(What is required): Among the entries below, please repeat exactly and only the lines from the line containing "The image size is (1660, 1354)." to the line containing "The image size is (1280, 659).", both lines included.

[Data extract Boundary: Start]

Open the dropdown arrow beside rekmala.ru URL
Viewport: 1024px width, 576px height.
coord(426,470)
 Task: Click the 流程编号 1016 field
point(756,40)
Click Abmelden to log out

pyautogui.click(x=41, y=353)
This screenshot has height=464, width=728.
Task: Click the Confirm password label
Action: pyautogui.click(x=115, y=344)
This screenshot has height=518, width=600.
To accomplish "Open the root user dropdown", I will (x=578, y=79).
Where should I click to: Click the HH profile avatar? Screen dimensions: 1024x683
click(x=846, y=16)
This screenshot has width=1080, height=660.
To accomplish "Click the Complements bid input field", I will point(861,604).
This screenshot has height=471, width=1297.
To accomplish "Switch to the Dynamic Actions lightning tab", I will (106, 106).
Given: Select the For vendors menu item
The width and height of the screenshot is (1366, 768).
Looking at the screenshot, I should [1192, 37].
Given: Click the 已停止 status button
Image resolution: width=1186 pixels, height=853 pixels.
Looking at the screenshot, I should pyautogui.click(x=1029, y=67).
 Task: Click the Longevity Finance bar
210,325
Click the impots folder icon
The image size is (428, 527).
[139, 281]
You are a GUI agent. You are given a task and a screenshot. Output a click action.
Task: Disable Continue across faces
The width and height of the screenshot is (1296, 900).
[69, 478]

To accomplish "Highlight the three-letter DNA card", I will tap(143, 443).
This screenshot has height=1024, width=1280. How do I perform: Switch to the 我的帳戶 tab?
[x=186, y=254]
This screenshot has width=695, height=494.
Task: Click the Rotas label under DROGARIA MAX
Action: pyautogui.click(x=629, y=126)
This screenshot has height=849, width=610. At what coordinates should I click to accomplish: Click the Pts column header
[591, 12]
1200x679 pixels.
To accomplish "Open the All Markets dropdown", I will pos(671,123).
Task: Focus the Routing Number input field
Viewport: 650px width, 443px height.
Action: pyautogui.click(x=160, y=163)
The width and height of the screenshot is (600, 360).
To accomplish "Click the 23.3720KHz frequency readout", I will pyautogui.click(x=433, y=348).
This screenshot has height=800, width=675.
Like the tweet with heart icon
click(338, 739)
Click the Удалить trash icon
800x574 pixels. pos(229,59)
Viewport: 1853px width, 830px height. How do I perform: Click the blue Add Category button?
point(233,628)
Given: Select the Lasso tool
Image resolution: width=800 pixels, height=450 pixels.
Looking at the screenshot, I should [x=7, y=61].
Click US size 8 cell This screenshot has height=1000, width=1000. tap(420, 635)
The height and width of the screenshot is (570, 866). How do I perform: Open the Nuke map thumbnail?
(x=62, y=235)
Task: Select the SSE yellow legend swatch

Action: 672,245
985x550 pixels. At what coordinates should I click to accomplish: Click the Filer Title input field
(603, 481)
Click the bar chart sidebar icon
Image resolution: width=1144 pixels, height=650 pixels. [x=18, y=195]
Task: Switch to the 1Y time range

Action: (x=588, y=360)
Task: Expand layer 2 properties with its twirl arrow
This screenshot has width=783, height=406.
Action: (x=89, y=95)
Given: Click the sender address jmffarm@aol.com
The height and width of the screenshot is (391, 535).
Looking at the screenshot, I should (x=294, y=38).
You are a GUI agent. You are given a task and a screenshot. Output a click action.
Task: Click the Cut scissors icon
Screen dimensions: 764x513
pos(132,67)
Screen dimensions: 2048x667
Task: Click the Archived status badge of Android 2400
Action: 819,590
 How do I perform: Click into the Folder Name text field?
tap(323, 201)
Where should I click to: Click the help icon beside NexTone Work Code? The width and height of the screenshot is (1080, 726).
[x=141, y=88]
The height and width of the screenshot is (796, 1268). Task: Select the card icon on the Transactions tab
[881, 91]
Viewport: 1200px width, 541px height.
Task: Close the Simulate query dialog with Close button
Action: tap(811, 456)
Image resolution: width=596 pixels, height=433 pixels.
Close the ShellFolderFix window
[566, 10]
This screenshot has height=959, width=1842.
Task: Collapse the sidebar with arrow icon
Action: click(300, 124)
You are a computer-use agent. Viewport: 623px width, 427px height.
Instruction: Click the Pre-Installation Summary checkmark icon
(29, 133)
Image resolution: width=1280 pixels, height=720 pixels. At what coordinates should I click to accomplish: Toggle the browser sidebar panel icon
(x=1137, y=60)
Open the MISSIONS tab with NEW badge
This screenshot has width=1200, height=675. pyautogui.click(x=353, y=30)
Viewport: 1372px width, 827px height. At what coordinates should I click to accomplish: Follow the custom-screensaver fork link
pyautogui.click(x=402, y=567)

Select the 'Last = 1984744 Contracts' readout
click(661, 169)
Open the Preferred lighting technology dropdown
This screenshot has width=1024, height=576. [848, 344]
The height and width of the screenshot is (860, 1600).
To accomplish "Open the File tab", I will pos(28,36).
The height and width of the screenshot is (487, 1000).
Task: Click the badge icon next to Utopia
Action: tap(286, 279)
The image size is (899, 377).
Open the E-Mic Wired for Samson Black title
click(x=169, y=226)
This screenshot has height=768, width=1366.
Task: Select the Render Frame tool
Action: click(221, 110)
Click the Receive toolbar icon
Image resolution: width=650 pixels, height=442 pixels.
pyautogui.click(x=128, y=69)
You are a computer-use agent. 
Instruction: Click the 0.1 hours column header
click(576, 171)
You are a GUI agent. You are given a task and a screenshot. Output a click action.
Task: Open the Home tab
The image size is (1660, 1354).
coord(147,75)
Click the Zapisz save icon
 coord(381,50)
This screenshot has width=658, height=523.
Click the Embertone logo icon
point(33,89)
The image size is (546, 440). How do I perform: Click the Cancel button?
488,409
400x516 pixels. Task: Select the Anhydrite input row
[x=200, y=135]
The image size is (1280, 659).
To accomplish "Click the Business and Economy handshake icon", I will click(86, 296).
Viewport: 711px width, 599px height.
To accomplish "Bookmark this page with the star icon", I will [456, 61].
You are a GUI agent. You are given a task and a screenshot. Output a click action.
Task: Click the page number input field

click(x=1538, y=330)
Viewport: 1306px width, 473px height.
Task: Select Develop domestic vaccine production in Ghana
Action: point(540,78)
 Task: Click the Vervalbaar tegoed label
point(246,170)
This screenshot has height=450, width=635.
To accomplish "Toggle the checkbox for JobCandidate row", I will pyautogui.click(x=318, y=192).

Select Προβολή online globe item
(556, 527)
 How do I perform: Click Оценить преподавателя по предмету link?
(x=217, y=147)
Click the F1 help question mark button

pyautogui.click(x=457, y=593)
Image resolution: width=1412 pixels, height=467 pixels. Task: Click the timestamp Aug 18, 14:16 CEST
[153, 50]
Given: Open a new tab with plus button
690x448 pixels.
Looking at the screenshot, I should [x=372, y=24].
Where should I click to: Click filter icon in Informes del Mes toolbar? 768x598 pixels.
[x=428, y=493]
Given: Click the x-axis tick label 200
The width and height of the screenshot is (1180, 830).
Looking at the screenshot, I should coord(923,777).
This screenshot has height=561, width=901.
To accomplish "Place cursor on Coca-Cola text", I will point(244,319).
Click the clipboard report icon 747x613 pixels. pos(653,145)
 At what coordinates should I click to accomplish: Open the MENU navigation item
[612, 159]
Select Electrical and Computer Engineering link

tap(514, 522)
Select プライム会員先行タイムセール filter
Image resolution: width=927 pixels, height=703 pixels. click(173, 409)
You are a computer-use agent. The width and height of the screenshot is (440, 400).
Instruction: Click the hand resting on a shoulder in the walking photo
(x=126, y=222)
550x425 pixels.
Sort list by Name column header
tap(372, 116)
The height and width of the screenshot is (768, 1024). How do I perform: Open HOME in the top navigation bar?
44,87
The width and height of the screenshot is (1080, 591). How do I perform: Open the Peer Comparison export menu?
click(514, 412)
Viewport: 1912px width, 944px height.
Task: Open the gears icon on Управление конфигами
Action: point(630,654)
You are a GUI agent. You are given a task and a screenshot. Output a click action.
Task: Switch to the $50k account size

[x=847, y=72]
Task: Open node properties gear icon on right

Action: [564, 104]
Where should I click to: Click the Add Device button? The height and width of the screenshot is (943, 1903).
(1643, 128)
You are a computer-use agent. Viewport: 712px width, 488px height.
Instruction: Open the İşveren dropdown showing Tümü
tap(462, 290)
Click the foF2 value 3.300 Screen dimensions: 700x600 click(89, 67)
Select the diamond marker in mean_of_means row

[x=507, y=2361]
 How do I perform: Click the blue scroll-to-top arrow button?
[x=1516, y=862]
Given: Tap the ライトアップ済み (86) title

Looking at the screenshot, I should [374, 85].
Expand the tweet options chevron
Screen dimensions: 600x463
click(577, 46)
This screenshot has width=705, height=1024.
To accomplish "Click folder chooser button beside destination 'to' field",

[Data extract Boundary: End]

(The answer):
The image size is (1660, 1354).
coord(147,75)
Click the Zapisz save icon
 coord(381,50)
This screenshot has width=658, height=523.
Click the Embertone logo icon
point(33,89)
The image size is (546, 440). How do I perform: Click the Cancel button?
488,409
400x516 pixels. Task: Select the Anhydrite input row
[x=200, y=135]
The image size is (1280, 659).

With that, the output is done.